Staff Sergeant Dickmyer’s award and decorations include: Bronze Star, Purple Heart, Meritorious Service Medal, Army Commendation Medal, Army Achievement Medal (6 Oak Leaf Clusters), Army Good Conduct Medal (2nd Award), National Defense Service Medal, Afghanistan Campaign Medal, Global War on Terrorism Service Medal, Non-Commissioned Officer Professional Development Ribbon, Army Service Ribbon, Overseas Service Ribbon, NATO International Security Assistance Force Medal, Army Superior Unit Award, , Combat Infantryman’s Badge , Expert Infantryman Badge, Parachutist Badge, Air Assault Badge, Expert Marksmanship Qualification Badge, Tomb Guard Identification Badge, and the German Troop Proficiency Badge (Gold).

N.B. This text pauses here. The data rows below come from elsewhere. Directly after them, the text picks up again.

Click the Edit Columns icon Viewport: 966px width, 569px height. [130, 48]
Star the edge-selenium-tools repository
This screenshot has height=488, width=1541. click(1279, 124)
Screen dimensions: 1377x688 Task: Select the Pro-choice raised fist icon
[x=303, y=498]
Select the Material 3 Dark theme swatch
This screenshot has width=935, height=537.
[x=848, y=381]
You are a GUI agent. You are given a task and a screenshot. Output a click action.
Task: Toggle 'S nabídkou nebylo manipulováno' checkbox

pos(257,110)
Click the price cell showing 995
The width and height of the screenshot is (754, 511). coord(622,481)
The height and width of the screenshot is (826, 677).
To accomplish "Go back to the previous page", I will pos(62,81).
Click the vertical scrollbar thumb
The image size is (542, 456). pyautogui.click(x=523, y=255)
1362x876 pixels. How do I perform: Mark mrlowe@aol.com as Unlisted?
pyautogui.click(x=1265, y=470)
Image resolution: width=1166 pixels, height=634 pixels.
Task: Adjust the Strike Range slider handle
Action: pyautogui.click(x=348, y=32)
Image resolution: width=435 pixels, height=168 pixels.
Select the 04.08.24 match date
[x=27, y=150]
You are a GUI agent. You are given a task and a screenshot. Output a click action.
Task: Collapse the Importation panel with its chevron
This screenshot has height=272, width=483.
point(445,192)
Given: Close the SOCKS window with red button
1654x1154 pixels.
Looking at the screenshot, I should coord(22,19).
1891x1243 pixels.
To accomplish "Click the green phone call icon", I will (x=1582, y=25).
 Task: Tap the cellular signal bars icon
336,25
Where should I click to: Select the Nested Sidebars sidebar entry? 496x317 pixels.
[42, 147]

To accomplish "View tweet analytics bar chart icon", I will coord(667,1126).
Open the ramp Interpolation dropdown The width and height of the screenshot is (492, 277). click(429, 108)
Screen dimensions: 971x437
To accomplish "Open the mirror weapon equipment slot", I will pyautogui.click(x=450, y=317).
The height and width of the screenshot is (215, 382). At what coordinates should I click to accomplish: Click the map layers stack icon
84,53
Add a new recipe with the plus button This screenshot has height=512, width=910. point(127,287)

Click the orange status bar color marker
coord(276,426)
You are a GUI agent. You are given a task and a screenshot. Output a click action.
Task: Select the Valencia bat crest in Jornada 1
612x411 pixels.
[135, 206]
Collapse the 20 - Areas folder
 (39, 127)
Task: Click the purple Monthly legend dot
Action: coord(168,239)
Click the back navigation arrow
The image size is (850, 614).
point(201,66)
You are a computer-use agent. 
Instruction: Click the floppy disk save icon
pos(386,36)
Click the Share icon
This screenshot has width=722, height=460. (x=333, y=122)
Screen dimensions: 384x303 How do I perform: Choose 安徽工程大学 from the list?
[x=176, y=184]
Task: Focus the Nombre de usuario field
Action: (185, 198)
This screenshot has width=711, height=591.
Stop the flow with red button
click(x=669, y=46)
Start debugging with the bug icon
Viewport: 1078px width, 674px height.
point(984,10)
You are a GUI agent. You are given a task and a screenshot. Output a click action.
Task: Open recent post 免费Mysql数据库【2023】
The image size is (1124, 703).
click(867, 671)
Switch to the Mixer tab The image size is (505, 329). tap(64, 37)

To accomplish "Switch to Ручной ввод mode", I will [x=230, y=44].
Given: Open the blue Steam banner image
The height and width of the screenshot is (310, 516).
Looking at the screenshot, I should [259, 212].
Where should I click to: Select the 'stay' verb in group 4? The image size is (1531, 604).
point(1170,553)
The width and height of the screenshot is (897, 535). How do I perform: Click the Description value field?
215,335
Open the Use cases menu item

SSG Dickmyer was laid to rest in Arlington National Cemetery, with many of the Soldiers he trained and led carrying him to his final rest.
Former Tomb Guard Adam Newman (2005-06) thinks of his brother Tomb Guard and says, “I miss you bud. I wear your bracelet daily. Thanks for giving me a chance, thanks for believing in me. I still work every day to live the standards you taught me.”
Private First Class Michael Young, who served with SSG Dickmyer in Afghanistan, shared his memories during the memorial service in Afghanistan, “I looked up to SSG Dickmyer like a brother. He was more than I could dream of as a role model– always pushing me mentally, physically, personally, and professionally. SSG Dickmyer is 95% of the reason I’m here and successful today. In my worst times, when I was just ready to leave the platoon and the Army, he spent countless hours of his time, whether he had the time or not, to talk sense to me and get me to stay.”
Former Tomb Guard Chase Neely (2006-09) remembers “You were a good leader and a good friend. You are missed by everyone. Thank you for seeing my potential and encouraging me to push forward.”
SSG Dickmyer is buried in Section 60 of Arlington National Cemetery.